If the parabola opens down, these are reversed:

In both cases, the derivative is zero only at the peak, so solving $f'(x)=0$ gives us the location of the peak. $$ \begin{align} \frac{d}{dx}(ax^2+bx+c) &= 0 \\ \frac{d}{dx}(ax^2) + \frac{d}{dx}(bx) + \frac{d}{dx} c &= 0 \\ a \cdot 2x + b + 0 &= 0 \\ 2ax+b &= 0 \\ 2ax &= -b \\ x &= -\frac{b}{2a} \end{align} $$

Now that we know the peak $x$, we can find the peak $y$ by using the fact that the peak is a point on the parabola; that is, you get the peak $y$ by plugging in the peak $x$ to the parabola equation $y = ax^2+bx+c$. $$ \begin{align} y &= a\left( -\frac{b}{2a} \right)^2+b\left( -\frac{b}{2a} \right)+c \\ &= a\frac{b^2}{4a^2}-\frac{b^2}{2a}+c \\ &= \frac{b^2}{4a}-\frac{2b^2}{4a}+c \\ &= \frac{b^2-2b^2}{4a}+c \\ &= \frac{-b^2}{4a}+c \\ &= c-\frac{b^2}{4a} \end{align} $$ Therefore $$ \text{peak} = (x,y) = \left( -\frac{b}{2a}, c-\frac{b^2}{4a} \right). $$ This is the same result that we got above with shifts.

Equation from peak location

If we know the peak of the parabola, let's call it $P$, we can simply shift $y = ax^2$ horizontally by $P_x$ and vertically by $P_y$ to get the parabola equation. This gives the following result.

If a parabola opens up or down, and its peak is at $P=(P_x,P_y)$, then the equation of the parabola is $$ y-P_y = a(x-P_x)^2, $$ where $a$ is a nonzero number, and

Sideways parabola

The $y = ax^2 + bx + c$ parabolas discussed above can, depending on the sign of $a$, open up or down. Either way, these parabolas open in the direction of the $y$ axis.

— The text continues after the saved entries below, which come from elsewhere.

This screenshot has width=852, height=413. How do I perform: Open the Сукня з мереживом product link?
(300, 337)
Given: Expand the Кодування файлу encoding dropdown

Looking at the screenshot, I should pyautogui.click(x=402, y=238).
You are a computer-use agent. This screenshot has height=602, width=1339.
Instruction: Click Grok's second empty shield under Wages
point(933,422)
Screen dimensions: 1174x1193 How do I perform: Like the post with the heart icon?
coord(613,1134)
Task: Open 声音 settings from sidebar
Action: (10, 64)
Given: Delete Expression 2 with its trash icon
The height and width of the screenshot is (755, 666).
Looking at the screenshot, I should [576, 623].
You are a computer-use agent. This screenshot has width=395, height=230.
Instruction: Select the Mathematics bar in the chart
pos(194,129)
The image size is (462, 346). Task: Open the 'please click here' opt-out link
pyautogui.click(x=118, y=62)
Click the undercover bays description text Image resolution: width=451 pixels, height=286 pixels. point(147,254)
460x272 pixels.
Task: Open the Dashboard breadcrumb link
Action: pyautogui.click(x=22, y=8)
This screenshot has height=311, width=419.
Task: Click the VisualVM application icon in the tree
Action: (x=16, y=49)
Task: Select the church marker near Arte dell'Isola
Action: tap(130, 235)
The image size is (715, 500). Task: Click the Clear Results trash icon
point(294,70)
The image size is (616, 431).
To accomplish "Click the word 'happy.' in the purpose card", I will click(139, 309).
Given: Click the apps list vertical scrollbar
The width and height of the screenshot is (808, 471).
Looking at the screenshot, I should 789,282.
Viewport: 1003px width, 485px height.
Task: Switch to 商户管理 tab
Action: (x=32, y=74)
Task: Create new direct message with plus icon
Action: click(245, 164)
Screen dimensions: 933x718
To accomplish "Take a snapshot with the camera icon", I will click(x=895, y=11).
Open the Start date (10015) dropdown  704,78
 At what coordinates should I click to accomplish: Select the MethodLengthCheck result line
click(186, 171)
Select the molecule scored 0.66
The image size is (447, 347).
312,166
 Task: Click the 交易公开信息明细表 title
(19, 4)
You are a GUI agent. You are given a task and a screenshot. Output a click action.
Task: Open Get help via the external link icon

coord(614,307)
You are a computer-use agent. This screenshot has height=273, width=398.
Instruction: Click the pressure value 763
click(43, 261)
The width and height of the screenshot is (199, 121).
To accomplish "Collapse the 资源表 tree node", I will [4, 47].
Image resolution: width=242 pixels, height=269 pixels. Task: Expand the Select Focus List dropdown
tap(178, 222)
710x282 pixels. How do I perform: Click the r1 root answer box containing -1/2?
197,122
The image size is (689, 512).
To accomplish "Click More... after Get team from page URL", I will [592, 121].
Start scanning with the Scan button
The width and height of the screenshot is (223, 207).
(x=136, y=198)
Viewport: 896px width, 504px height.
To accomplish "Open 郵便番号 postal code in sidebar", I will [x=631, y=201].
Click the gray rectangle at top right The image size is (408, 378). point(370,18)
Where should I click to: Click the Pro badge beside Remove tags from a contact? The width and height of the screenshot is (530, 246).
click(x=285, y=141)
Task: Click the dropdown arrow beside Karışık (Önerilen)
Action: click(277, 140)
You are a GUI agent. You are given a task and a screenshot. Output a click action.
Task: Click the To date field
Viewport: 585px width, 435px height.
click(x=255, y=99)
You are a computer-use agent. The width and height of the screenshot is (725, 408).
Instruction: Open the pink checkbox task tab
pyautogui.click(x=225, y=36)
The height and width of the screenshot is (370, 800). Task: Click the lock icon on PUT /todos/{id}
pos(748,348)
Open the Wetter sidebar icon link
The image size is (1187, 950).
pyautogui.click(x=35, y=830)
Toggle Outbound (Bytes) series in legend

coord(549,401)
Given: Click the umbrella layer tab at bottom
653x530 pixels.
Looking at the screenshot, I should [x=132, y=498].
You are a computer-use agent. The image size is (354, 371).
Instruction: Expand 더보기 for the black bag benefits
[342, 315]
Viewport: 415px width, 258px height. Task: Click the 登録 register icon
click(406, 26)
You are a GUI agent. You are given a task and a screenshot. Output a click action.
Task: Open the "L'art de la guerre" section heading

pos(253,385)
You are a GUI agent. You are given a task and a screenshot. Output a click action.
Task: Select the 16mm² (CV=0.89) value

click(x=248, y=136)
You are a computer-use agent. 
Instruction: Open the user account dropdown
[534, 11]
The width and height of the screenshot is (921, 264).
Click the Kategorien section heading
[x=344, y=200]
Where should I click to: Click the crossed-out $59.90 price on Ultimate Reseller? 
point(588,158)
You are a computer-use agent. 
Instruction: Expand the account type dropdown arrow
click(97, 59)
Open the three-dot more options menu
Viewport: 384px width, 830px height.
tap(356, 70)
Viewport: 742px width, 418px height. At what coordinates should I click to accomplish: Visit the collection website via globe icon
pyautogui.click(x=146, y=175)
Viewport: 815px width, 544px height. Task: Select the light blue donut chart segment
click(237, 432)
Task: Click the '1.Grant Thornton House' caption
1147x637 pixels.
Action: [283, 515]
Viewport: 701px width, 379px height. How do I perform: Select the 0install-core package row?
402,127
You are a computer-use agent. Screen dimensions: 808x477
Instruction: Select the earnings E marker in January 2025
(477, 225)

An equation like $x = ay^2 + by + c$ also defines a parabola. These parabolas open in the direction of the $x$ axis, so left or right, because with $x$ and $y$ swapped, we would get parabolas that open in direction of the $y$ axis.

Everything we know about $y = ax^2 + bx + c$ parabolas works similarly for $x = ay^2 + by + c$ parabolas, but of course, with $x$ and $y$ coordinates swapped.